As far as your other questions or comments, I have this to say: If you want to use scientific facts and principles as a way to challenge what many notable climate researchers are saying about AGW, you first have to understand the "blueprint" of AGW that has gained traction among climate researchers as something of a consensus position. You will never be able to understand the blueprint of AGW using this piecemeal, pick-and-poke, one question at a time kind of approach.
I think that all of this latest round of your questions or comments has been addressed in straightforward and eminently readable "Anglo Saxon", and you can find it online. This is the link: http://www.jpl.nasa.gov/new...launch-press-kit.pdf
This is NASA's press kit from July 2014 for the Orbiting Carbon Observatory-2 (or OCO-2 satellite) Launch. It is in PDF format. If you have a desktop unit or a solid laptop PC or Mac, you could not do better for your part in this discussion than to download this PDF-format document and "peruse" it using Adobe Reader or any other software application that provides reading of PDF-format documents.
The entire document is only 37 pages long.

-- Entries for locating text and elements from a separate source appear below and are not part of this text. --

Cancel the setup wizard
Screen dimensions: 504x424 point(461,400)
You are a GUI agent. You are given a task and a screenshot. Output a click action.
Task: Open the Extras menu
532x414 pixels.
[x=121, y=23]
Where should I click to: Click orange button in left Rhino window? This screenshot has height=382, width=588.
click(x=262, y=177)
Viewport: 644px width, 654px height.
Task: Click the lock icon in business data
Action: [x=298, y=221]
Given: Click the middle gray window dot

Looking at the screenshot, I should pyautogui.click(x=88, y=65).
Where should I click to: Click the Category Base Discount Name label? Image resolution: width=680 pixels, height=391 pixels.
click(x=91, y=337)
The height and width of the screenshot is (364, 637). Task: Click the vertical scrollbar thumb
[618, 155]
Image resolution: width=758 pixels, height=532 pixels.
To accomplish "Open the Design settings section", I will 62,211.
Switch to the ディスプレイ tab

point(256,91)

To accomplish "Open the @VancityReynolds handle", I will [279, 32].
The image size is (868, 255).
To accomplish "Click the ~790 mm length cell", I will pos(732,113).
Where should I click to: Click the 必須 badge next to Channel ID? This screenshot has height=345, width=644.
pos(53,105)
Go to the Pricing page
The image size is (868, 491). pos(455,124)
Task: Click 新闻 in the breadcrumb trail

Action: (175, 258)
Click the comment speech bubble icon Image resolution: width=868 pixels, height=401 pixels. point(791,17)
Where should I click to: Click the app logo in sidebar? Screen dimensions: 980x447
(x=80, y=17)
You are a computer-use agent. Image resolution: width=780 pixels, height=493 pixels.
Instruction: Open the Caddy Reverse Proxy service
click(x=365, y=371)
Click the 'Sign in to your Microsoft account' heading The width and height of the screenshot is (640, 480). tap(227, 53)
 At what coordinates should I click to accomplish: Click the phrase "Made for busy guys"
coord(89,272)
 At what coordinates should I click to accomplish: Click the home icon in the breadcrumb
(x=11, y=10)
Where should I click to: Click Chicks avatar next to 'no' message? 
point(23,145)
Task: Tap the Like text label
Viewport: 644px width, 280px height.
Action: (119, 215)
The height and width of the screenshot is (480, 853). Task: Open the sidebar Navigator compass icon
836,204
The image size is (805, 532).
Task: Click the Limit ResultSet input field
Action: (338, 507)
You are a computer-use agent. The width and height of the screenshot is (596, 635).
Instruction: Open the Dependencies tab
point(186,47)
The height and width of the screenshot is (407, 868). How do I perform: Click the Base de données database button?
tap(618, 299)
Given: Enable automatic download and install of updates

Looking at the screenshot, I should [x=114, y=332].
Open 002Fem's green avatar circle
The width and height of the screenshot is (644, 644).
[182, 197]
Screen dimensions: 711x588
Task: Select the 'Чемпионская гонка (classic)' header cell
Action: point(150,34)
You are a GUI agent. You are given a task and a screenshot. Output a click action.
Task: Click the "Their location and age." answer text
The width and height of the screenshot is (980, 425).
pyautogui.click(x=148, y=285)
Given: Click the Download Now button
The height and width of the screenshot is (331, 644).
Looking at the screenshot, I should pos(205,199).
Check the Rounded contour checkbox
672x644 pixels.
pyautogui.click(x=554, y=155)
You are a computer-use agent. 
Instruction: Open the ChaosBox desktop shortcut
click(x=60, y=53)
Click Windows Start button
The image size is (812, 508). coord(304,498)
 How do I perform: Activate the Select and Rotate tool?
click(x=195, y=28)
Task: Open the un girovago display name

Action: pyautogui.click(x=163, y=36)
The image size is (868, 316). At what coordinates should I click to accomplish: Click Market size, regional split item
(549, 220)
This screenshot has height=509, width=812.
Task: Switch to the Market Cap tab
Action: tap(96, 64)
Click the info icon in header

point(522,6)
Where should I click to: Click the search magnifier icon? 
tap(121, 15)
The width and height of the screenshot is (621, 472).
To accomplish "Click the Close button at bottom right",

If you were to drop down to the section that is bolded as "Why Study Carbon Dioxide?" (starts on page 17), these are the third, fourth and fifth paragraphs in sequence that you would encounter:
| quote | Carbon dioxide is the most significant human-produced greenhouse gas. (Greenhouse gases contribute to warming Earth’s atmosphere by absorbing radiation emitted from Earth’s surface.) It is also the principal human-produced driver of changes to Earth’s climate.
Carbon dioxide is a long-lived gas in Earth’s atmosphere. While more than half of the carbon dioxide emitted is removed from the atmosphere within a century, about 20 percent remains in the atmosphere for thousands of years.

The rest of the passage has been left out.